Call Number: 794.8 M953V

We Are All Stories in the End

In the past decade, video games have risen to one of the most popular forms of entertainment. There problem-solving skills, quick thinking, design, and even storytelling have grown exponentially that scholars have turned their attention to a love they once had as a kid and something that became only a hobby in adulthood.

Amy Green is one of those people who video games were never approached as “serious” by those around her, so she went on to a PhD in literature. Her emphasis was on Shakespeare and the novels of Henry James. Yet, video games couldn’t be ignored “it was during the time in which I was a doctoral student that my love of video games began to become more of a central focus for me professionally” (1). Not only had times change in forms of entertainment with the invention of video games but the games themselves were changing. No longer were they the simplicity of Pac-Man or Galaga, but a game with a fleshed-out story and characters that have come to life. Green could no longer ignore the draw she had to games but was still afraid “that a leap into a narrative study of video games would be something akin to professional suicide, I remained on my relatively safe scholarly path for a bit longer, at least so far as publications and projects were concerned. Then BioShock Infinite was released in 2013 and it was clear to me that I could not ignore the powerful storytelling in this game, and in the many others I had played” (2).

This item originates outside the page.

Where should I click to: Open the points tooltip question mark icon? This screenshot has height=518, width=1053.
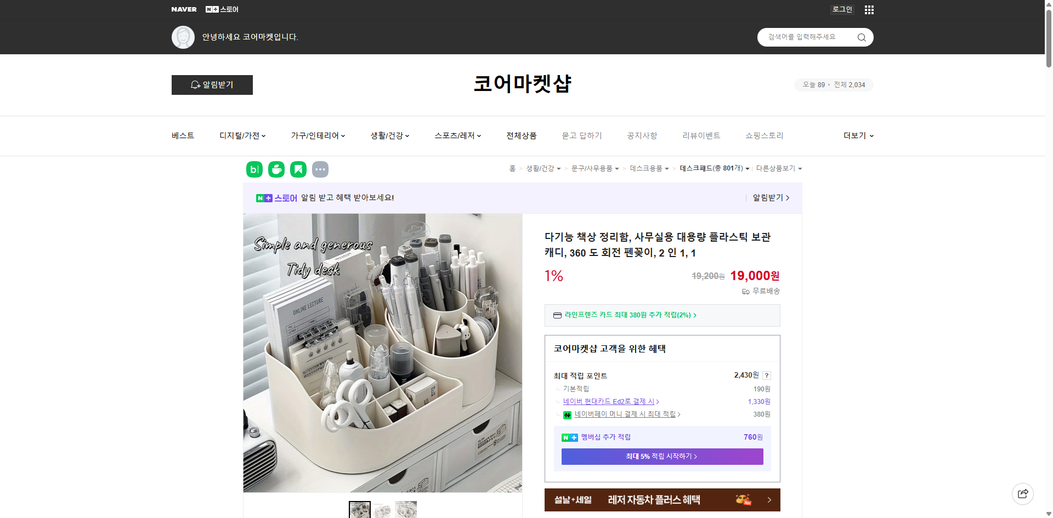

In Storytelling in Video Games: The Art of the Digital Narrative, Green begins to look at the structure of design and play, as well as the compelling examples of story-telling and important cultural artefacts that are present in these games. Her hope is this book will appeal to the gamer as well as the academic to the enthusiast and the one who has never played a game before. After all, we are all trying to escape realism.

Call Number: 794.8 G795S

Oscar Wilde Would be Proud

“Videogames are perhaps the most significant development in the modern popular arts, and the provide a fertile field of study for philosophers of the arts (and philosophers more generally). This volume presents the reader with the first anthology exclusively devoted to the philosophical examination of the aesthetics of videogames. Not only do videogames have bearing on a range of standard aesthetic issues, they also raise entirely new topics of concern for philosophically inclined aestheticians. These topics range from the ontology of videogames, the nature of videogame interactivity, the ethics of videogame violence, and the aesthetics of game design and gameplay. While the papers in this volume offer a wide and even conflicting range of perspectives on these issues, their authors are united in the belief that there are important philosophical lessons to be learned from the in-depth study of videogames, and that philosophical aesthetics can make important contributions to the understanding of videogames” (Robson, Tavinor, 1).

Jon Robson and Grant Tavinor collected these essays together that are devoted to the philosophical examination of the aesthetics of videogames. As video games represent one of the most significant developments in modern popular arts, it is a topic that is attracting much attention among philosophers of art and aesthetics. This text is an important contribution to analytic aesthetics that deals with an important and growing art form.